Contrabajo

Hace poco me encontré con un amigo. Cargaba una funda enorme y pesada donde guardaba su contrabajo.

Me dijo que por paradojas de la vida casi nadie tiene trabajo de contrabajo y que cuando las chicas le preguntan les dice: "Estoy contrabajo y sin trabajo". (Él mismo se parte de risa contándolo). "Y si con ese chiste no consigo ligar entonces les digo: ¿Sabes cómo guardo mi enorme y pesado instrumento? Con-trabajo duro", me decía mi amigo muy risueño.

"¿Y con eso ligas?", le pregunté yo.

"Caen como moscas -me contestó muy serio- esto es un afrodisíaco natural… el rollo musiquero de artista conceptual, el uniforme, es todo glamour… un desenfreno total, te lo aseguro. Yo compro los condones al por mayor".

Ese mismo día fui y me compré una funda de contrabajo. Hay que ver lo que valen y lo que pesan. Cargué durante dos meses con este trasto, a todas partes iba yo con mi funda por si surgía la ocasión y además contando los chistes que me indicó mi amigo; me la llevaba de marcha, al trabajo, al fútbol, a los toros, a funerales, bodas y comuniones… en fin, no me separaba de ella ni para dormir.

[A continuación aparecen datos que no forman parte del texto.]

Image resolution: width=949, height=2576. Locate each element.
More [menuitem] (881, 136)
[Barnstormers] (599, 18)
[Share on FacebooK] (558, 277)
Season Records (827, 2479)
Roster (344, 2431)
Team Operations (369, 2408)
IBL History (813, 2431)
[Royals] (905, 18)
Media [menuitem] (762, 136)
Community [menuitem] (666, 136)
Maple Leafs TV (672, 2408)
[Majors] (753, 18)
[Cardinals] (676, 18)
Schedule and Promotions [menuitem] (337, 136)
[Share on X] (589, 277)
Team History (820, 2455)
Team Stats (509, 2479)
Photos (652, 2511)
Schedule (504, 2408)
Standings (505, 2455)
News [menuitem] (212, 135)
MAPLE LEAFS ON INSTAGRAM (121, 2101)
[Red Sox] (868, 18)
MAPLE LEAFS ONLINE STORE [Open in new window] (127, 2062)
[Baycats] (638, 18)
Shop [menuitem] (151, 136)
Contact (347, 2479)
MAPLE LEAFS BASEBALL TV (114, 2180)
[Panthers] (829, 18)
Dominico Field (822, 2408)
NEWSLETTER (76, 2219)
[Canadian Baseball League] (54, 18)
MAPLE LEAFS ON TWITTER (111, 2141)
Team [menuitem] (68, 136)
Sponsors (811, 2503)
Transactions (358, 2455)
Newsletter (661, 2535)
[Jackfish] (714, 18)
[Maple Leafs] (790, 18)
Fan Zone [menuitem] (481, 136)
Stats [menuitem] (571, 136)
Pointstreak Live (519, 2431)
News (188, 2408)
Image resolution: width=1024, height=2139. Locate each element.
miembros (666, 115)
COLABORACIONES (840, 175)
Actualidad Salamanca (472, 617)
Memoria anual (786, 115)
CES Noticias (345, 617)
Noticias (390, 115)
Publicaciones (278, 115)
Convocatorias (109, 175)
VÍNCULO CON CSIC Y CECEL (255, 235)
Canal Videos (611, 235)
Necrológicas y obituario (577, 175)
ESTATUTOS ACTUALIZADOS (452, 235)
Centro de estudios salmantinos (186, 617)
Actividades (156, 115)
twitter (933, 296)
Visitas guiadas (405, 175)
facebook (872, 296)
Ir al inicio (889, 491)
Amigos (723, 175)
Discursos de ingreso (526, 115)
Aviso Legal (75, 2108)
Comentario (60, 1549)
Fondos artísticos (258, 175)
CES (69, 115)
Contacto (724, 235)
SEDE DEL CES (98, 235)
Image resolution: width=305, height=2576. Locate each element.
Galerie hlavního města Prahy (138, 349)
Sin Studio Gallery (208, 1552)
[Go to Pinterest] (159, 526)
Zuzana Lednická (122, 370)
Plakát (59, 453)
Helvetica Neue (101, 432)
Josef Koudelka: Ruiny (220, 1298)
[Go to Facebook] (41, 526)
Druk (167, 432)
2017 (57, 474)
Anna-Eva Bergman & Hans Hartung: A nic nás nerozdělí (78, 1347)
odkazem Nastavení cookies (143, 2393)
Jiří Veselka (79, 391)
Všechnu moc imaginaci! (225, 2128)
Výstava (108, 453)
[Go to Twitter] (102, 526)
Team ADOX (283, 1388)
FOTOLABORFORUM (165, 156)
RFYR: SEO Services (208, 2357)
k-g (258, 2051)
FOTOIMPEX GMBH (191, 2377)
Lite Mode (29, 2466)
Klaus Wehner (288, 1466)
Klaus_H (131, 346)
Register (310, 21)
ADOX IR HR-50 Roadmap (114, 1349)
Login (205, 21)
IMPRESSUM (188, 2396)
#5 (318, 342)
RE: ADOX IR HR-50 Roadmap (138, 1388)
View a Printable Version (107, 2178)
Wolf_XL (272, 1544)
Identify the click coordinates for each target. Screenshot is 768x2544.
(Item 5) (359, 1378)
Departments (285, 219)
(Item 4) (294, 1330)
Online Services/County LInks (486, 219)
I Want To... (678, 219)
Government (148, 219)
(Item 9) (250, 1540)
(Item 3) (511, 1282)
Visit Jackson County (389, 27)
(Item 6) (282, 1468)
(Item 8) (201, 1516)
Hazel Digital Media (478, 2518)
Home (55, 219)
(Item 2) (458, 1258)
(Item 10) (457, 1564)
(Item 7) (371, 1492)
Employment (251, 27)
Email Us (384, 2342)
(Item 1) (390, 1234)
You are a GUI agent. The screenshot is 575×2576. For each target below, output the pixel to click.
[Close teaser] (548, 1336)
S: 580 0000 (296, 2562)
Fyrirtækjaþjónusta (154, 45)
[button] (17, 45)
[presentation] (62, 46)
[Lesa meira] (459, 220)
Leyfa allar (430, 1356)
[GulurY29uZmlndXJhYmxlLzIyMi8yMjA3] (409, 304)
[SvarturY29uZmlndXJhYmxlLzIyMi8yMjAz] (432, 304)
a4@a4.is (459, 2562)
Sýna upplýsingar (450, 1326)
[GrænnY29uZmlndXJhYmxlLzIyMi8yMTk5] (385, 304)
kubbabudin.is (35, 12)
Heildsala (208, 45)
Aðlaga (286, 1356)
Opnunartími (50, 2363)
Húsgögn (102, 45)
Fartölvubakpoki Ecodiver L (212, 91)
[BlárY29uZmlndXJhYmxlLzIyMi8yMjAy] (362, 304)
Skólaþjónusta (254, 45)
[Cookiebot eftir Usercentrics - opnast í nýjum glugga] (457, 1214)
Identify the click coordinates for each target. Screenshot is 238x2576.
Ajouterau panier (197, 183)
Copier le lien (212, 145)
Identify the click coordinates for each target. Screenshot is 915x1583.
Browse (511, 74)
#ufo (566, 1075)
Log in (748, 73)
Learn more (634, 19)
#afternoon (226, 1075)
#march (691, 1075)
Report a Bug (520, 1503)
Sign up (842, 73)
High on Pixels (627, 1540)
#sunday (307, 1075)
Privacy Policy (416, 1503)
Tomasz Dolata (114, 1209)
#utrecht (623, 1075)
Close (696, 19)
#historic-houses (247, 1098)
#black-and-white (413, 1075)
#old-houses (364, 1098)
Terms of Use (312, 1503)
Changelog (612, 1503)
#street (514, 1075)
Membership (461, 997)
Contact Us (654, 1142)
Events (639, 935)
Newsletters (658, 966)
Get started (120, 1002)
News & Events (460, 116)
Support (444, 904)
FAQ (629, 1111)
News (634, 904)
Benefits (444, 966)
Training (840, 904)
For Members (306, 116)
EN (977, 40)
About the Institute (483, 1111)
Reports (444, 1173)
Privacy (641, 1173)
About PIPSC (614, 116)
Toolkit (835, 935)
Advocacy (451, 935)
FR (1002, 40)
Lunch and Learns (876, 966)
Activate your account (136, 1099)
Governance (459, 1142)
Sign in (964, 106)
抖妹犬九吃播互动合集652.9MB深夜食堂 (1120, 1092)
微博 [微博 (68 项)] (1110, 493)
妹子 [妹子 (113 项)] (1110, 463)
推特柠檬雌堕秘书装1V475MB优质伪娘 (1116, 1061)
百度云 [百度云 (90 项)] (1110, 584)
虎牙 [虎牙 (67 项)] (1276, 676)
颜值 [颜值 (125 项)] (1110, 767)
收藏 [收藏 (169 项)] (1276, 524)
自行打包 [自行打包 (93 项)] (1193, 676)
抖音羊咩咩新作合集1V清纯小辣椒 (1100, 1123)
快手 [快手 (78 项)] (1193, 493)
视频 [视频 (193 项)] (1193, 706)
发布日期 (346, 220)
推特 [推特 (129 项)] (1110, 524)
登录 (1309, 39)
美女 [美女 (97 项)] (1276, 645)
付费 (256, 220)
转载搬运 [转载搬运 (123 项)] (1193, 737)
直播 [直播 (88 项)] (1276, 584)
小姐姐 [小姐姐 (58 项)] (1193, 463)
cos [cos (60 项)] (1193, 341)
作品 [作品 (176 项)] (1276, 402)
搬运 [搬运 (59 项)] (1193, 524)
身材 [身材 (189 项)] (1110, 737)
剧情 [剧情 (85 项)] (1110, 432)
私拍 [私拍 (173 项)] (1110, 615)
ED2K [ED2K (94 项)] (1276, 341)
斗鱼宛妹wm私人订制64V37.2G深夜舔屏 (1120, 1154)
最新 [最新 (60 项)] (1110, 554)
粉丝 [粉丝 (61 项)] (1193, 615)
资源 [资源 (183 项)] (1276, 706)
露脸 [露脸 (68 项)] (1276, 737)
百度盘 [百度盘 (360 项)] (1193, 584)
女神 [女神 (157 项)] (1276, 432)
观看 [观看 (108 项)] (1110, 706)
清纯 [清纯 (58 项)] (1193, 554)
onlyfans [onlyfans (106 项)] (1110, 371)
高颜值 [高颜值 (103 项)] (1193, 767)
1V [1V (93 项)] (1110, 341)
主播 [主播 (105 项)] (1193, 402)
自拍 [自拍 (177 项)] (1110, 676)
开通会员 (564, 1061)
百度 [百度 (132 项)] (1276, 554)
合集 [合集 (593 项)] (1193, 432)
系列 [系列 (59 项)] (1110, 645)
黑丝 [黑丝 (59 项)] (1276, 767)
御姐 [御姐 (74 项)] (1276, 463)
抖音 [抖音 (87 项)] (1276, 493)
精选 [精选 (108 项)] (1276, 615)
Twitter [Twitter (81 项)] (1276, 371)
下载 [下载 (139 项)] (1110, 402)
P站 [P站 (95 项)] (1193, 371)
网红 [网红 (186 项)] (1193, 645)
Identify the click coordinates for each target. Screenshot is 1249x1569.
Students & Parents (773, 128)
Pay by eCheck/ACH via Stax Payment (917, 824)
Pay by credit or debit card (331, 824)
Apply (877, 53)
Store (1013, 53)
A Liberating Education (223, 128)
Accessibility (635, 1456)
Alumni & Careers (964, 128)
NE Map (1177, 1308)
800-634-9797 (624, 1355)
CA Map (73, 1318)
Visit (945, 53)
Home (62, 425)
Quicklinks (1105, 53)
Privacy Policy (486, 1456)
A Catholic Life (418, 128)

Soy fontanero y suelo hacer pequeñas chapuzas a domicilio. Algunos clientes no entendían lo de la funda, llegaba con las herramientas, el soplete, los tubos, el desatascador y claro aquello del contrabajo les parecía raro. También es verdad que a veces me liaba un poco con los chistes y terminaba diciéndole a alguien si quería ver lo que hacía con mi instrumento todo duro, entonces se asustaban y me echaban de casa bajo amenaza de llamar a la policía.

La familia empezó a preocuparse, mi madre pilló un disgusto que le subió la sangre al ojo, mis hijos no querían que fuera a por ellos al cole, decían que se avergonzaban de mí, que parecía un subnormal todo el día por ahí con ese trasto a la espalda y vestido con el mono azul de fontanero.

A la semana tuve un tirón en el hombro que resultó ser una contractura. Pero no cejé en mi empeño, estaba dispuesto a comerme el mundo.

Mi mujer ya un día me agarró: "No sé si es que te has quedado gilipollas ya del todo o qué te pasa pero hoy me dices de qué va el rollo ese que te traes con la funda esa porque he mirado y está vacía. Además tú no sabes tocar ni la pandereta así que por favor me estoy cabreando ya…"

Ahí reaccioné y tuve que sopesar si el prometedor futuro que ya vislumbraba de sexo desenfrenado y orgía infinita valía una familia. Opté definitivamente por la familia, me deshice con pesar de mi funda de contrabajo y regresé a la normalidad, hice bien, estoy seguro, soy un hombre cabal. Además no ligué más que la contractura de mi hombro.